In some ways, the most basic part of being a member of one of imperial Russia’s soslovie societies was having one’s name written down in the pages of a book. The act of listing names in a book or on a document had both evidentiary and symbolic importance. Ascription was the source of proof that an individual had certain rights and privileges.

This mildly confused me. Of course, having studied Latin with the redoubtable Brother Auger in high school, I knew that ascription was from Latin ad– ‘to’ + scrībere ‘to write’ and thus could theoretically mean ‘writing into/onto,’ but I’d never seen it used that way, only in the (originally metaphorical) sense of ‘attribution,’ and the dictionary (M-W, AHD) confirmed that that was its current meaning in English. The OED provided the interesting tidbit that it had once, in 1597, been used to mean “The action of adding in writing, subscription” (T. Morley Plaine & Easie Introd. Musicke Annot. sig. * All diminution is signified, either..by a number sette to the signe, or else by asscription of the Canon), but that has no relevance to a 21st-century book; since the 17th century it has meant “The action of setting to the credit of; attribution of origin or authorship” or “The action of ascribing, attributing, imputing, or declaring that something belongs to a person or thing; concrete the declaration thus made.” So what was going on here? Alison Smith has a fine command of English and seemed unlikely to make a blatant error.

Then it occurred to me that it might be a Russian-translation thing.

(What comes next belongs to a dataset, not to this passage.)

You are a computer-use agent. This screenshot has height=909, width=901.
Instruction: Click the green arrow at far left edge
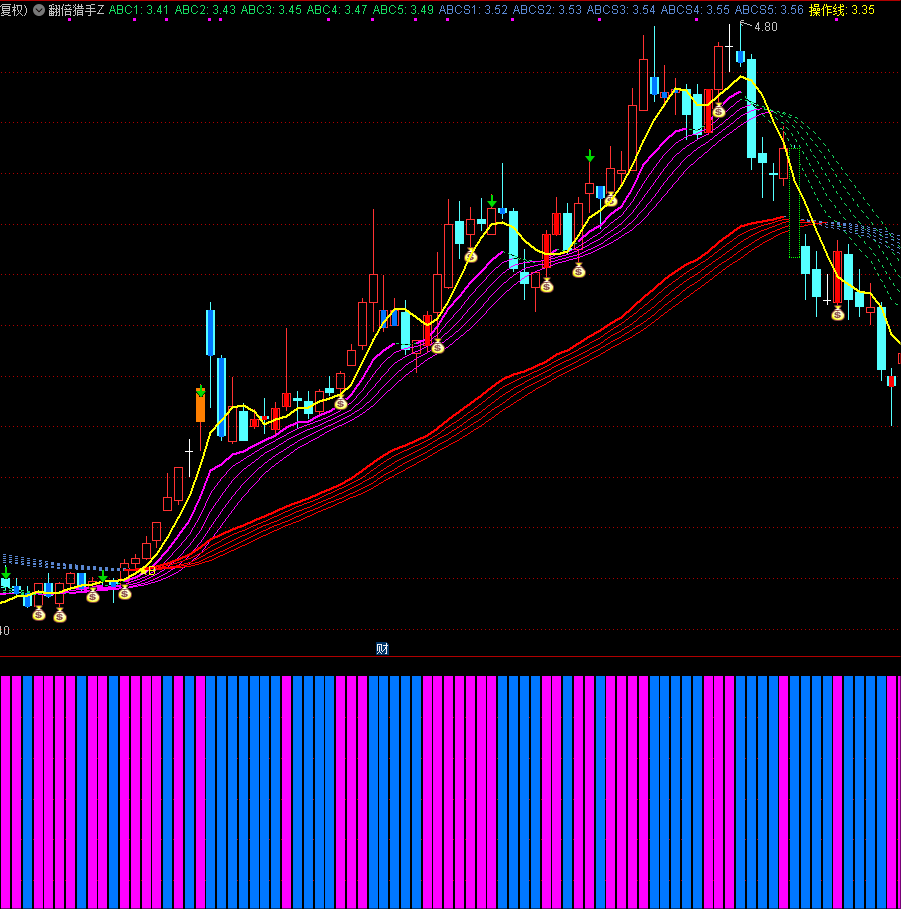click(x=5, y=572)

If you look up ascription in an English-Russian dictionary you get приписывание, which is formed exactly the same way as the Latin: prefix при- plus the root of писать ‘to write.’ But the Russian verb приписывать/приписать can also be used in the literal sense of ‘to add (to something written),’ and I suspect that if you spend a lot of time using Russian archives that sense will leak over into your use of the English sort-of-equivalent. In essence, it’s another example of the “echelon” problem.

Comments

  1. SFReader says

    I wonder why she doesn’t translate soslovie as cowordance

  2. What a bastard word! You’d have to go with “withwording” or D.O.’s “syllogism.”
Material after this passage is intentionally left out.